De nombreuses œuvres de charité

Aliou Diallo relève aussi les réalisations de sa fondation Maliba. Depuis plus de 30 ans, cette institution réhabilite et construit des salles de classe, distribue des fournitures scolaires ou paie les enseignants pour donner des cours dans des zones qui manquent de pédagogues. En outre, elle octroie des bourses d’études aux étudiants et étudiantes du Mali afin de leur permettre de poursuivre leur cursus dans de prestigieuses universités en Afrique du nord (Maroc, Tunisie et Algérie), en France et au Canada. Par ailleurs, sa compagnie Hydroma, pionnière mondiale de l’hydrogène naturel, a fourni gratuitement de l’électricité verte aux habitants de Bourakébougou (cercle de Kayes) pendant 7 ans. Ce geste a permis d’améliorer le rendement des élèves et d’alphabétiser les adultes dans de meilleures conditions.

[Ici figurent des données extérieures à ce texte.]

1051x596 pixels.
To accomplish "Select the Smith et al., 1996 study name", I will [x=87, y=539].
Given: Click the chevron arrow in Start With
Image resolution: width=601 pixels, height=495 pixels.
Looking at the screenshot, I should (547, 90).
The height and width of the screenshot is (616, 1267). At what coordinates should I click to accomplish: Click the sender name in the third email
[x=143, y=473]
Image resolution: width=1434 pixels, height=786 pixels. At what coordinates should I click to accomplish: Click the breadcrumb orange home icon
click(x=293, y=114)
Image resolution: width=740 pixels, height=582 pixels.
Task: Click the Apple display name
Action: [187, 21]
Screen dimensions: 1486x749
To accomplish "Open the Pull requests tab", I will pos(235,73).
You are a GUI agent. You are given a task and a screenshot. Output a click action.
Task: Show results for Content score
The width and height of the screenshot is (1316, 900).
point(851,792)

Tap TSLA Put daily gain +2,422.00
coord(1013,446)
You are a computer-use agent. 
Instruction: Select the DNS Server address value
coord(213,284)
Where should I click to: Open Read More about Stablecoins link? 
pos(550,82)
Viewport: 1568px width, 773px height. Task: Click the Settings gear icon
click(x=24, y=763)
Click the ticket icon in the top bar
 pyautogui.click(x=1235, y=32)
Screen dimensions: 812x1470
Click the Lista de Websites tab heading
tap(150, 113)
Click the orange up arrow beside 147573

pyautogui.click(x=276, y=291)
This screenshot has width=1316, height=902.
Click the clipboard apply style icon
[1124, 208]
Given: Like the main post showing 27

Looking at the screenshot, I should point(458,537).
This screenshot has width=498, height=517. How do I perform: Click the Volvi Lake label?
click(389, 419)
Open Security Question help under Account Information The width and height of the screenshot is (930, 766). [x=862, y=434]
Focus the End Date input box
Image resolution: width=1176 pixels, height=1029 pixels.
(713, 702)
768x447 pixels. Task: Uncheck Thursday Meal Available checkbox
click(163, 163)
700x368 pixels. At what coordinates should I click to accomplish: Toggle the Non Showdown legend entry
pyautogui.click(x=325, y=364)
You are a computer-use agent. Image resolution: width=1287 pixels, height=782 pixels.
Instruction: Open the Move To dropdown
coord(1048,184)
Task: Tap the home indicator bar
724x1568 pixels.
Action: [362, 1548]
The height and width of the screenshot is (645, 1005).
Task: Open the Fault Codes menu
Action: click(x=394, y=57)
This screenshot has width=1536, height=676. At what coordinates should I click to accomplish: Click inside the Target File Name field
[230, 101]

Un plan Marshall pour l’école malienne

S’il ne stoppera jamais sa philanthropie, Aliou Boubacar Diallo souhaite s’introduire au palais de Koulouba pour en faire davantage. Il a déjà concocté un « plan Marshall pour le Mali » avec une potentielle enveloppe de 15.000 milliards de francs CFA. Côté éducation, il prévoit la construction de nombreuses écoles et universités dans toutes les régions du pays. Il n’oublie pas les jeunes qui sont déjà diplômés ou en âge de travailler. Pour ceux-là, le président d’ADP-Maliba propose le financement de l’entrepreneuriat, seul gage du développement économique. Avec son plan, ce sont des dizaines de milliers d’entreprises qui seront créent, promet l’homme d’affaires.